Some of these phantasmagoria have furnished me with the framework, and even details, of stories which from time to time I have contributed to various magazines. A ghost story,* published some years ago in a London magazine, and much commented on because of its peculiarly weird and startling character, had this origin; so had a fairy tale,** which appeared in a Christmas Annual last year, and which has recently been re-issued in German by the editor of a foreign periodical. Many of my more

--------------- * "Steepside" ** "Beyond the Sunset" ----------------

serious contributions to literature have been similarly initiated; and, more than once, fragments of poems, both in English and other languages, have been heard or read by me in dreams. I regret much that I have not yet been able to recover any one entire poem. My memory always failed before I could finish writing out the lines, no matter how luminous and recent the impressions made by them on my mind.* However, even as regards verses, my experience has been far richer and more successful than that of Coleridge, the only product of whose faculty in this direction was the poetical fragment Kubla Khan, and there was no scenic dreaming on the occasion, only the verses were thus obtained; and I am not without hope that at some future time, under more favorable conditions than those I now enjoy, the broken threads may be resumed and these chapters of dream verse perfected and made complete.

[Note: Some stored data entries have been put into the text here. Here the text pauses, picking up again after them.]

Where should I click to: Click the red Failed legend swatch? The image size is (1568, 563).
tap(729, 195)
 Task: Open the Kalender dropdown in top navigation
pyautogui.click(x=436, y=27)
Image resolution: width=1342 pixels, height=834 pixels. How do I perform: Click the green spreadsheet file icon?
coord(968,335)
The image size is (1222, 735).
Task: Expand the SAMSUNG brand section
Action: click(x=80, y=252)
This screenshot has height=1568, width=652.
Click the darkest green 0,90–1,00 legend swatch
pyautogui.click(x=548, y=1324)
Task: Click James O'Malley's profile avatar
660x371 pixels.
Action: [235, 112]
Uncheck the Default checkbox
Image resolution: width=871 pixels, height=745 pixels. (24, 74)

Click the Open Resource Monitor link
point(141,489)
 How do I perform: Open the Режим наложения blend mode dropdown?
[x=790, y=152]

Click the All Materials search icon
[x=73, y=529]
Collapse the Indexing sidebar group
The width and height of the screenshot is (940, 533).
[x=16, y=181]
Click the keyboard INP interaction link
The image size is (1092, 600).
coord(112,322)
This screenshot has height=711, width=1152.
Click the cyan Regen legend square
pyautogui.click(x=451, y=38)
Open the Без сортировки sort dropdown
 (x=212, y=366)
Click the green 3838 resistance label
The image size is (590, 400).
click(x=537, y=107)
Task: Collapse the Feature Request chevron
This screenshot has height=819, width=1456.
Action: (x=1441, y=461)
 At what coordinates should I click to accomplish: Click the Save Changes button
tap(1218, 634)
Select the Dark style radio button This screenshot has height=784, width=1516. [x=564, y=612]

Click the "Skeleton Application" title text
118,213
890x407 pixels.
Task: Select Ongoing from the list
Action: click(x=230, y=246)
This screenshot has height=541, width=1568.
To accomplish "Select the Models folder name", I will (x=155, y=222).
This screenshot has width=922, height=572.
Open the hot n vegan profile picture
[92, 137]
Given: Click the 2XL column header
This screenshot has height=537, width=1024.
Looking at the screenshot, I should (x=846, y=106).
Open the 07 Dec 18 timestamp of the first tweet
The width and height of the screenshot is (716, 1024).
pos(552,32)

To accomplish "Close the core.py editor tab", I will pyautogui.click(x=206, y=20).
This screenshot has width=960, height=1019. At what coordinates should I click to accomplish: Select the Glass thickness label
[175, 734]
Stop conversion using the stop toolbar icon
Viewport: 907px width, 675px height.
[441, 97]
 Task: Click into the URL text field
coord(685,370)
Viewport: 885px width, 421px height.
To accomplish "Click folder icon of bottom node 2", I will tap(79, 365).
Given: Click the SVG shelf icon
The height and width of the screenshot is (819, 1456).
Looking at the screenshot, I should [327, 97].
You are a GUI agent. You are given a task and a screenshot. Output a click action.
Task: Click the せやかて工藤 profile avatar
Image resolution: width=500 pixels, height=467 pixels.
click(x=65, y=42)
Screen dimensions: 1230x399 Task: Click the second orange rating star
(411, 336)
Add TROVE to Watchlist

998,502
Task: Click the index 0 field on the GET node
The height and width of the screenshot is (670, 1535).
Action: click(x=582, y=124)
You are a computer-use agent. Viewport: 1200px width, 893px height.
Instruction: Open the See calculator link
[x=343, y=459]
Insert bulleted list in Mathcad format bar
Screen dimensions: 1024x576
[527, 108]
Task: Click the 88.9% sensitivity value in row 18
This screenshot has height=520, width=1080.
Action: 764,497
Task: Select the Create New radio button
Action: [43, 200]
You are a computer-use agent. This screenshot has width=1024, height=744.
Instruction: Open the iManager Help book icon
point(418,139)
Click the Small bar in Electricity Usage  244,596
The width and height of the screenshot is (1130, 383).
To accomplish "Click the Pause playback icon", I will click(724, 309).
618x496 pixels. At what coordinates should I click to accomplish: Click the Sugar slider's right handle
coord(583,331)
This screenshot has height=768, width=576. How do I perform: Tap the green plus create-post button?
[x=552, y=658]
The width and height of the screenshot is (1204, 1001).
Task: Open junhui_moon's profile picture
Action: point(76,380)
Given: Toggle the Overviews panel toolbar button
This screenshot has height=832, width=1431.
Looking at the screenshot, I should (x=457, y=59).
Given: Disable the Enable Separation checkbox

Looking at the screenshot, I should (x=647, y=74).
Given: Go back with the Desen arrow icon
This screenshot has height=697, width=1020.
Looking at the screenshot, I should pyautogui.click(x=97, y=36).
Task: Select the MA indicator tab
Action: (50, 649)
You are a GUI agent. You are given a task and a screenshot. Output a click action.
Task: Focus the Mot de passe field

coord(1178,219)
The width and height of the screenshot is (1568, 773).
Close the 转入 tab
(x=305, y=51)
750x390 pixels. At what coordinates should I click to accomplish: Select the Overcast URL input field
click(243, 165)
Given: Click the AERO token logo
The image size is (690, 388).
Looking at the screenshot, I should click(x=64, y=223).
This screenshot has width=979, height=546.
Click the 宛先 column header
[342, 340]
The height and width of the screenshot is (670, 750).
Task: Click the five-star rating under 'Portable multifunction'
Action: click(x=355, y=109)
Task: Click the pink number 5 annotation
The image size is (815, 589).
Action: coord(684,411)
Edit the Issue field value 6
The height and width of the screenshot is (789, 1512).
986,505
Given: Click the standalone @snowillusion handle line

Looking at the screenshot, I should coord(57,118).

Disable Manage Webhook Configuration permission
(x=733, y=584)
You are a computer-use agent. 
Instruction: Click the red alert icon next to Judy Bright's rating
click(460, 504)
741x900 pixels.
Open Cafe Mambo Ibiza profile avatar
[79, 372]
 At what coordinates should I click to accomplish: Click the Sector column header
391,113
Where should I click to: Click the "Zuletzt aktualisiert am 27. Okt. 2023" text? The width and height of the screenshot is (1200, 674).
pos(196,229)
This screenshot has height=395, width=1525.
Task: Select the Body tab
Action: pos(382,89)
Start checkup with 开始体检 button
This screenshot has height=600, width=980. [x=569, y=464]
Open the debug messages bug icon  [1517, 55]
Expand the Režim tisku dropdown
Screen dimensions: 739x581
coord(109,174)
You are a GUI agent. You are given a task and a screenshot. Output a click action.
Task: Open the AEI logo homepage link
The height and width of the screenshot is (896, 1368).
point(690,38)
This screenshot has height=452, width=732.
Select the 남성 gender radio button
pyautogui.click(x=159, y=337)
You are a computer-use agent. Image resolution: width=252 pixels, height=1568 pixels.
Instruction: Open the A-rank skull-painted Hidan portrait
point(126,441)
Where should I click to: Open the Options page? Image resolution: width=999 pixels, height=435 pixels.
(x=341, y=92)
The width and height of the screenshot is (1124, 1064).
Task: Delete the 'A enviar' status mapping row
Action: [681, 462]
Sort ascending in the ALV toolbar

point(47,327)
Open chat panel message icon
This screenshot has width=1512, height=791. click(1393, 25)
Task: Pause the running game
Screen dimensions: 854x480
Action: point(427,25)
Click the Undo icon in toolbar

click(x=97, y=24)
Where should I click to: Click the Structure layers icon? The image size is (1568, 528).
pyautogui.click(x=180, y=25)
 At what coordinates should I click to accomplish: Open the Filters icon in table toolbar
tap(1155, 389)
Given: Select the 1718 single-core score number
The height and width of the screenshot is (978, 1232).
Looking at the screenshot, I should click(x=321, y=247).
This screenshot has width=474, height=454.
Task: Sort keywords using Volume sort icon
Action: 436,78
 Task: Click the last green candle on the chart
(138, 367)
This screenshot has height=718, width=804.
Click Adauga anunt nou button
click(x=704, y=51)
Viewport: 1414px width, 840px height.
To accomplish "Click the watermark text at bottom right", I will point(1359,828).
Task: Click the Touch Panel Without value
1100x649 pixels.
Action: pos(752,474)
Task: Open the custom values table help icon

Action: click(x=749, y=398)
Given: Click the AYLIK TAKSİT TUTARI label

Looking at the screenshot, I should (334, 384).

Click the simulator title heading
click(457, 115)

It may, perhaps, be worthy of remark that by far the larger number of the dreams set down in this volume, occurred towards dawn; sometimes even, after sunrise, during a "second sleep." A condition of fasting, united possibly, with some subtle magnetic or other atmospheric state, seems therefore to be that most open to impressions of the kind. And, in this connection, I think it right to add that for the past fifteen years I have been an abstainer from flesh-meats; not a "Vegetarian," because during the whole of that period I have used such

----------- * The poem entitled "A Discourse on the Communion of Souls; or, the Uses of Love between Creature and Creature, Being a part of the Golden Book of Venus," which forms one of the appendices to "The Perfect Way," would be an exception to this rule but that it was necessary for the dream to be repeated before the whole poem could be recalled. (Ed.) --------------

animal produce as butter, cheese, eggs, and milk. That the influence of fasting and of sober fare upon the perspicacity of the sleeping brain was known to the ancients in times when dreams were far more highly esteemed than they now are, appears evident from various passages in the records of theurgy and mysticism. Philostratus, in his "Life of Apollonius Tyaneus," represents the latter as informing King Phraotes that "the Oneiropolists, or Interpreters of Visions, are wont never to interpret any vision till they have first inquired the time at which it befell; for, if it were early, and of the morning sleep, they then thought that they might make a good interpretation thereof (that is, that it might be worth the interpreting), in that the soul was then fitted for divination, and disencumbered. But if in the first sleep, or near midnight, while the soul was as yet clouded and drowned in libations, they, being wise, refused to give any interpretation. Moreover, the gods themselves are of this opinion, and send their oracles only into abstinent minds. For the priests, taking him who doth so consult, keep him one day from meat and three days from wine, that he may in a clear soul receive the oracles." And again, Iamblichus, writing to Agathocles, says:--"There is nothing unworthy of belief in what you have been told concerning the sacred sleep, and seeing by means of dreams. I explain it thus:--The soul has a twofold life, a lower and a higher. In sleep the soul is liberated from the constraint of the body, and enters, as an emancipated being, on its divine life of intelligence. Then, as the noble faculty which beholds objects that truly are--the objects in the world of intelligence-- stirs within, and awakens to its power, who can be astonished that the mind which contains in itself the principles of all events, should, in this its state of liberation, discern the future in those antecedent principles which will constitute that future? The nobler part of the mind is thus united by abstraction to higher natures, and becomes a participant in the wisdom and foreknowledge of the gods . . . . The night-time of the body is the day-time of the soul."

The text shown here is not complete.